ISTANBUL (AFP) — Eleven people were charged by an Istanbul court Sunday in connection with an alleged plot to overthrow Turkey's Islamist-rooted conservative government and held in custody.
They formed part of a group of 33 people detained Wednesday in a nationwide swoop as part of an investigation into the "Ergenekon" network, suspected of laying the groundwork for a putsch to overthrow the government of Prime Minister Recep Tayyip Erdogan.
Thirteen other people held in the operation Wednesday were released. Among them were two retired four star generals and a former senior official in the national security council.
A total of 15 people have now been charged, four of them -- all army officers -- on Saturday.

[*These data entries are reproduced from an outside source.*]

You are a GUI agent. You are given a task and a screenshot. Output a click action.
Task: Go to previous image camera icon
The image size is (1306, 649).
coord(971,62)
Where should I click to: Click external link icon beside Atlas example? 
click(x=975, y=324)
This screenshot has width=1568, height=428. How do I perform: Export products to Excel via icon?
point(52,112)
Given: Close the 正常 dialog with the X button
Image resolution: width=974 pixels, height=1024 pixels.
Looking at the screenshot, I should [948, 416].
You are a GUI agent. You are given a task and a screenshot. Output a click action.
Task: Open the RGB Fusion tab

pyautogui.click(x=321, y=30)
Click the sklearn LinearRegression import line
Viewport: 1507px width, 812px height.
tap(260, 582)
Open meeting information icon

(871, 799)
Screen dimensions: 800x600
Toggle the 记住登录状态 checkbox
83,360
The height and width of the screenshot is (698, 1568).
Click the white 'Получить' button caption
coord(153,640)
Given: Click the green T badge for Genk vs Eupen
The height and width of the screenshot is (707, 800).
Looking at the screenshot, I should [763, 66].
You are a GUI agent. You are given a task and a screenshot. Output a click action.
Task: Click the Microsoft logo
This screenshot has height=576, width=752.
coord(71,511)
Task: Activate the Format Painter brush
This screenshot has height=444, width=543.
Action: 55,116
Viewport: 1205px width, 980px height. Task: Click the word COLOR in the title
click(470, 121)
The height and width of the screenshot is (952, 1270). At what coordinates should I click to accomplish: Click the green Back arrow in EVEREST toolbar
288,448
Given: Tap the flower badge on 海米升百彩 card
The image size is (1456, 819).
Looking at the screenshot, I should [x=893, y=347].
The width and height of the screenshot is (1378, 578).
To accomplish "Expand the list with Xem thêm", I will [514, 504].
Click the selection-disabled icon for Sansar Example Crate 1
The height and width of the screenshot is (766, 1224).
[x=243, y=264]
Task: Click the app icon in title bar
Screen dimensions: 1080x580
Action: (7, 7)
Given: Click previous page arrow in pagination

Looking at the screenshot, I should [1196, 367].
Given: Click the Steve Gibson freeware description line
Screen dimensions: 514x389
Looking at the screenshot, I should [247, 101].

The rest are still being questioned.
Among those charged and detained Sunday was former police chief Ibrahim Sahin, who was the centre of a corruption controversy in the 1990s, the Anatolia news agency said.
Erdogan Sunday called on the secularist opposition, which suspects the government of seeking to muzzle criticism and discredit the armed forces, to let investigators do their work.
"There are in this country magistrates and prosecutors who have a free conscience," he said.
"Nobody should think themselves above justice," he told a meeting of his ruling AK party.
He called on politicians to stay out of legal matters, saying that Turkish democracy would emerge strengthened from the investigation.
Police Friday unearthed in a forest in a suburb of Istanbul two light anti-tank weapons, 10 hand grenades, bullets and explosives after anti-terrorist police using metal detectors and sniffer dogs dug up the area on the basis of documents seized from Sahin.
They were shown Sunday to reporters but it was not clear whether they were intended for a coup or dated back to the period when Sahin was implicated in a murky scandal involving civil and military intelligence and the criminal underworld.
Further digging in other places found nothing.
In October, 86 people -- retired army officers, politicians, journalists and underworld figures -- went on trial, accused of belonging to a terrorist organisation and of plotting to topple the AKP government.
The probe initially received support for countering the so-called "deep state" -- a term used to describe security forces acting outside the law, often in collusion with the underworld, to protect what they see as Turkey's best interests.
But the probe's credibility has been increasingly questioned after it began targeting journalists, academics, intellectuals and retired generals, known as vocal government critics.